Ioana is currently reading the DPhil in History. She grew up in Montreal and completed her undergraduate degree in History and International Development at McGill University in 2021. Her desire to learn Russian and interest in Soviet and post-Soviet history led her to live in Belarus for a year, where she taught English and French at a foreign languages school until the full-scale invasion of Ukraine.
In Fall 2022, she began her master’s at the University of Toronto’s Centre for European and Eurasian Studies at the Munk School of Global Affairs and Public Policy. Her research has received the SSHRC Canada Graduate Scholarship, the Mark Gayn Graduate Scholarship, and the Ontario Graduate Scholarship.
For the past five years, she has focused on queer history in Eastern Europe and the former Soviet Union. Ioana researched queer lived experiences in the nineties in Romania, for which, she conducted fieldwork at the Adrian Newell Paun Queer Archives, Romania’s only queer archives. Her research, “Between Holy Church and Holy Human Rights: Life Stories of the Romanian LGBTQ+ Community after 1989 until Romanian Accession to the European Union,” was published in the Aspasia Journal in 2023.
Her research interests encompass Soviet history, queer lived experiences in the former Soviet space, and identity formation. She examines the effects of authoritarianism, memory, trauma, and silence on individual experiences and societal structures, focusing on how identities are constructed, suppressed, or redefined under Soviet rule and in the post-Soviet period, and how LGBTQ+ identities have been marginalised or politicised in Eastern European history.

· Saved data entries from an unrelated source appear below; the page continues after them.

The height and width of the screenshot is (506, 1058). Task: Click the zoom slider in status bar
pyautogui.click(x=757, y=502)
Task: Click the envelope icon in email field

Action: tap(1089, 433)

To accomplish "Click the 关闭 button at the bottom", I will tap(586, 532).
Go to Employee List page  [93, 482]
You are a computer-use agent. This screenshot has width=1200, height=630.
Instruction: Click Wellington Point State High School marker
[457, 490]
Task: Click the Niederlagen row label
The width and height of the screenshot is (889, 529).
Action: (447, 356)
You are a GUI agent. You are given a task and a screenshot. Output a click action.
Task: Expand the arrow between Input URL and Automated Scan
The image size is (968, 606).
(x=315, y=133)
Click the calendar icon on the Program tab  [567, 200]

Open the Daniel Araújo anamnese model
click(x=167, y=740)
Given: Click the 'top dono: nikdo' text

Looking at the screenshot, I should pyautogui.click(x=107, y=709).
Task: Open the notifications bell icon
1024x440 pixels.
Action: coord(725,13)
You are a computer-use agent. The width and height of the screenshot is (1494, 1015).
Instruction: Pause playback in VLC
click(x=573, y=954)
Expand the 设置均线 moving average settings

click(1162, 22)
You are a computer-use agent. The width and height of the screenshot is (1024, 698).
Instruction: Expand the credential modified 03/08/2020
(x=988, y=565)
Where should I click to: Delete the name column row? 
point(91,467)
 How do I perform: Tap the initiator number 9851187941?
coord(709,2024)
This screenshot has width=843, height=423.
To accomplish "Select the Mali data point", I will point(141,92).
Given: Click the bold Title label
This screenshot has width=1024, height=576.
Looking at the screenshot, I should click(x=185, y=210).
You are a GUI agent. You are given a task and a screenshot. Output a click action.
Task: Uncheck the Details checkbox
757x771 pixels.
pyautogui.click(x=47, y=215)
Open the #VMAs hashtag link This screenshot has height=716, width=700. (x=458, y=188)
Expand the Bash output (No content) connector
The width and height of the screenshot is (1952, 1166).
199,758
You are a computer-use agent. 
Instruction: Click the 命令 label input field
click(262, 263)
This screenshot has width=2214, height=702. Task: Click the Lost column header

Her master’s research centred on queer life in Belarus through first-hand accounts obtained from private archives and interviews. Her doctoral study expands to include Moldova and Ukraine, analysing the differences in Soviet republics’ approaches to nonconforming sexualities and the impact of state policies on queer identity formation. Her scholarship aims to revise the narrative that queer history is homogenous across the former Soviet Union and defined solely by communist repression. She is grateful to the Ertegun Graduate Scholarship Programme in the Humanities for providing her with the opportunity to advance her research at Oxford and shed light on silenced narratives.